A misdirection play is under way in the C.I.A.’s all-out attempt to discredit an account of a suspicious meeting in Prague a year ago. Mohamed Atta, destined to be the leading Sept. 11 suicide hijacker, was reported last fall by Czech intelligence to have met at least once with Saddam Hussein’s espionage chief in the Iraqi Embassy — Ahmed al-Ani, a spymaster whom the Czechs were keeping under tight surveillance.

If the report proves accurate, a connection would exist between Al Qaeda’s murder of 3,000 Americans and Iraq’s Saddam. That would clearly be a casus belli, calling for our immediate military response, separate from the need to stop a demonstrated mass killer from acquiring nuclear and germ weapons. Accordingly, high C.I.A. and Justice officials — worried about exposure of the agency’s inability to conduct covert operations — desperately want Atta’s Saddam connection to be disbelieved.

As the CIA said, this meeting never happened. But it was in The New York Times. It must be true.

There were the famous aluminum tubes, which were supposed to be used by Saddam Hussein as the housing of atomic bombs. Dick Cheney went on Meet the Press and quoted a New York Times article, which had in turn quoted “anonymous administration officials” claiming that these tubes were proof that Hussein was trying to build nuclear weapons. This was also false.
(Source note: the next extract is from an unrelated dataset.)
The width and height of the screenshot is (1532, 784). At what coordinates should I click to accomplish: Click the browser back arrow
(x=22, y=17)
Now, of course, after the invasion had begun, The Times published Joe Wilson’s op-ed, “What I Didn’t Find in Africa“, which asked if the administration had manipulated the intelligence that led us to war. Columnist Robert Novak then outed Wilson’s wife, CIA operative Valerie Plame, in the nation’s second most influential paper, The Washington Post, attacking the ambassador’s credibility. The Times’ Judith Miller also discussed that information and later went to jail for contempt of court after refusing to name the sources that divulged this illegal leak.
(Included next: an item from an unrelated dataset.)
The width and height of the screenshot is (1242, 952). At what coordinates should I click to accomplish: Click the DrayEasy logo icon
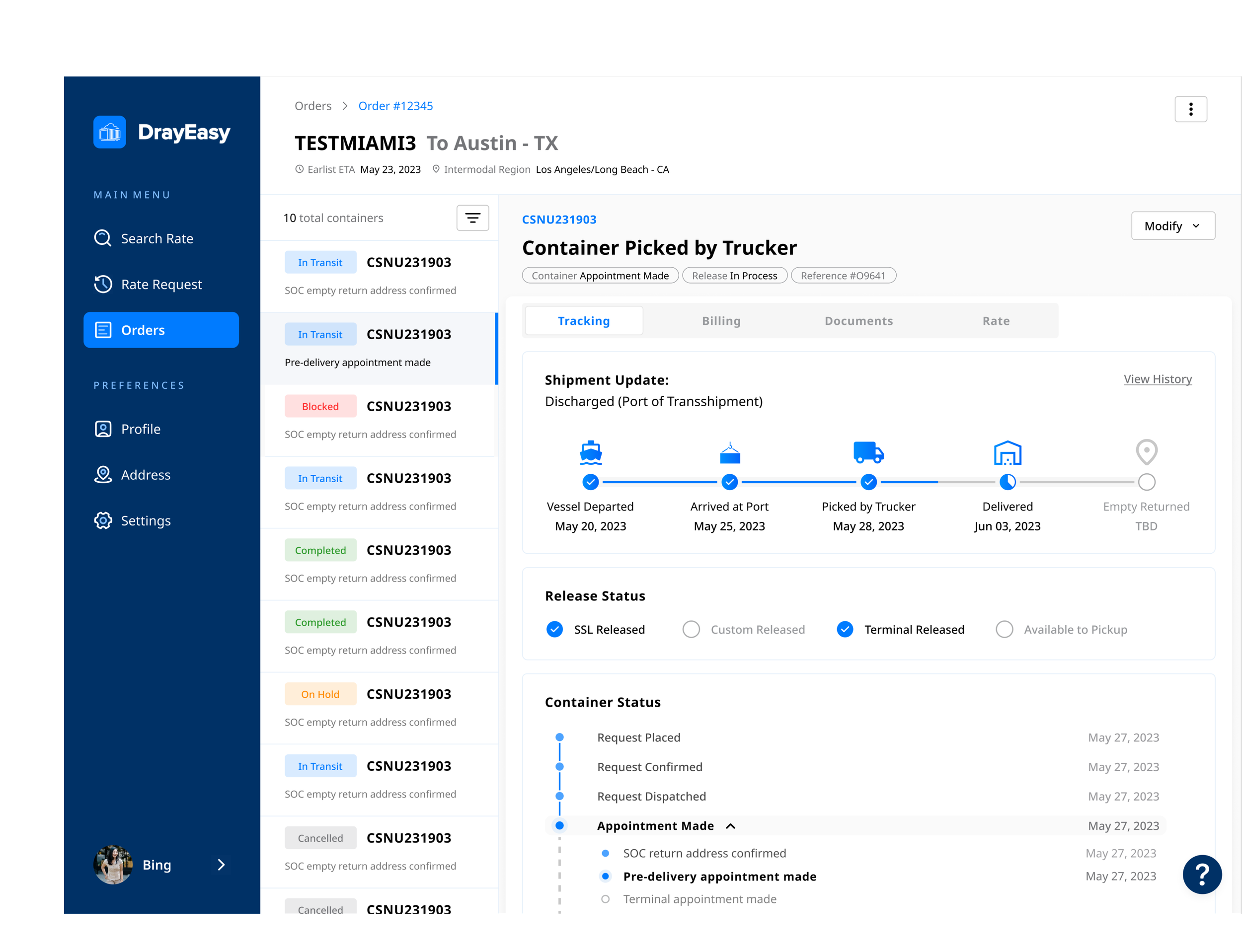coord(109,132)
However, I come not to denounce the Times, but to praise them. It is important that they have seen the error of their ways and hope to help the nation save face by reversing the disastrous course that their paper and other news organizations that follow them have allowed the criminal Bush/Cheney regime to set. A free press should be the conscience of any democracy. It’s good to see that the New York Times still has a conscience of its own.